There is a considerable amount of private equity capital that is looking for investment opportunities in commercial real estate—and this diverse range of sources is expected to increase investment activity this year, according to Bob White, founder and president of Real Capital Analytics, a New York City–based firm that tracks office, hotel, industrial, apartment, and retail properties and markets around the world.
White gave the opening presentation at the Urban Land Institute’s “Real Estate Finance and Investment 2011” conference in New York late last month.
“It is a very complex marketplace right now,” he said to a crowd at the Sheraton New York Hotel & Towers. “There are certain sectors that are performing incredibly well and certain sectors that have been left largely behind in any type of rebound whatsoever.”
During his presentation, White touched upon a wide range of capital markets topics, lending a global perspective to the subject at hand. He reported that there is currently enormous Asian and European investor interest in U.S. property.
“A significant new trend is that we are seeing a lot of capital coming out of China [that is] making a home here in the U.S. This may be the tip of the iceberg,” he added.
Despite the roller-coaster ride that U.S. commercial real estate has been on over the past decade, there appears to be recovery in larger assets in the six primary markets: New York, San Francisco, Boston, Chicago, Los Angeles, and Washington, D.C. While overall pricing “appears to be bouncing around the bottom,” mostly due to distressed sales in the marketplace, there is a large concentration of capital driving prices in these markets.
Even though 45 percent of all 2011 office property deals have been in New York, San Francisco, and D.C., capital is starting to move away from these three markets, especially in the apartment and retail sectors.
White provided some promising news, adding that commercial real estate is currently attractive to all types of investors. This is mainly driven by a craving for yields.

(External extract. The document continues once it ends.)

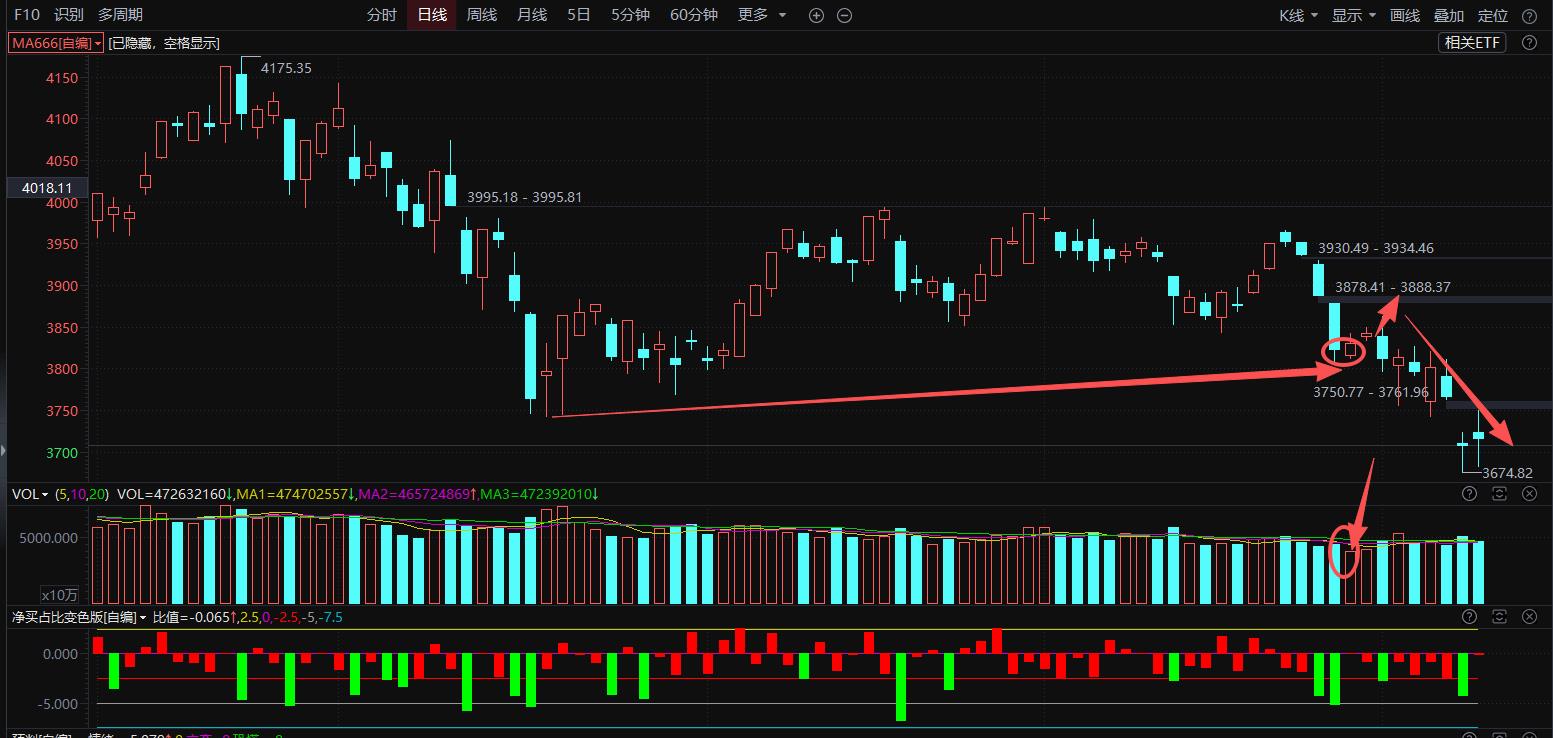Viewport: 1553px width, 738px height.
Task: Close the 净买占比变色版 indicator panel
Action: [x=1529, y=617]
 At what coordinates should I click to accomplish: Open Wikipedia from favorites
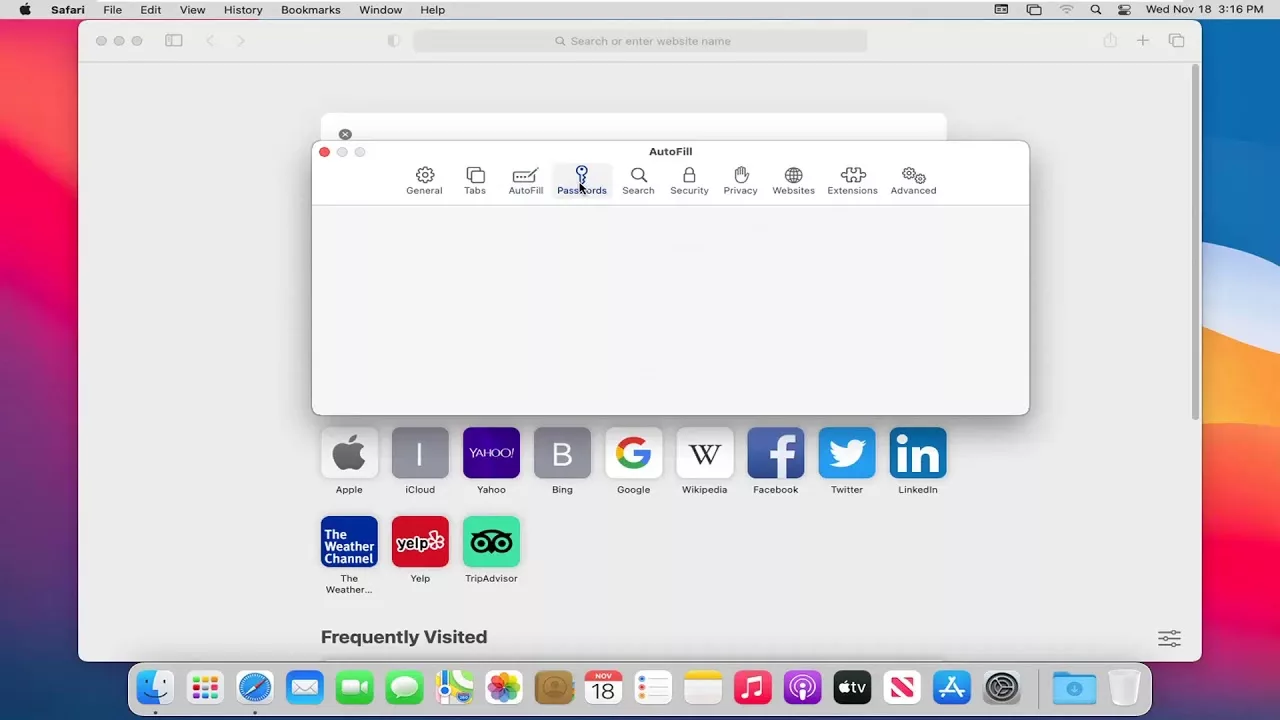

“We have a marketplace that is starved for yields,” said White. “The market now is better than what it was in the beginning of 2009 and commercial real estate is currently attractive for capital,” he added. “It is not just to real estate investors where that spread looks attractive; that spread is attractive to any investor. It is bringing capital into the real estate marketplace.”
White described equity capital in commercial real estate as becoming “deep and increasingly diverse” in composition. He predicted both real estate investment trusts (REITs) and foreign entities to constitute bigger shares in the overall percentage of buyers this year.
On the issue of mortgages, White said that the overall picture is still improving; however, “there are pockets where lending is still tough.” In regard to maturing commercial mortgages, he pointed out that commercial mortgage–backed securities (CMBS) loan payoff numbers remain very poor, averaging around 50 percent. According to White, this number needs to be at 90 percent before an economist can safely say that the market has fully recovered.
When asked whether new regulatory issues will affect the composition of commercial real estate lenders, White responded that banks will eventually ease up and once again become a bigger player in commercial lending.
“The banks have to become a bigger part of the market—they have to—so I am not worried about that,” he said. “But it is going to be a long-term process for that [to happen].”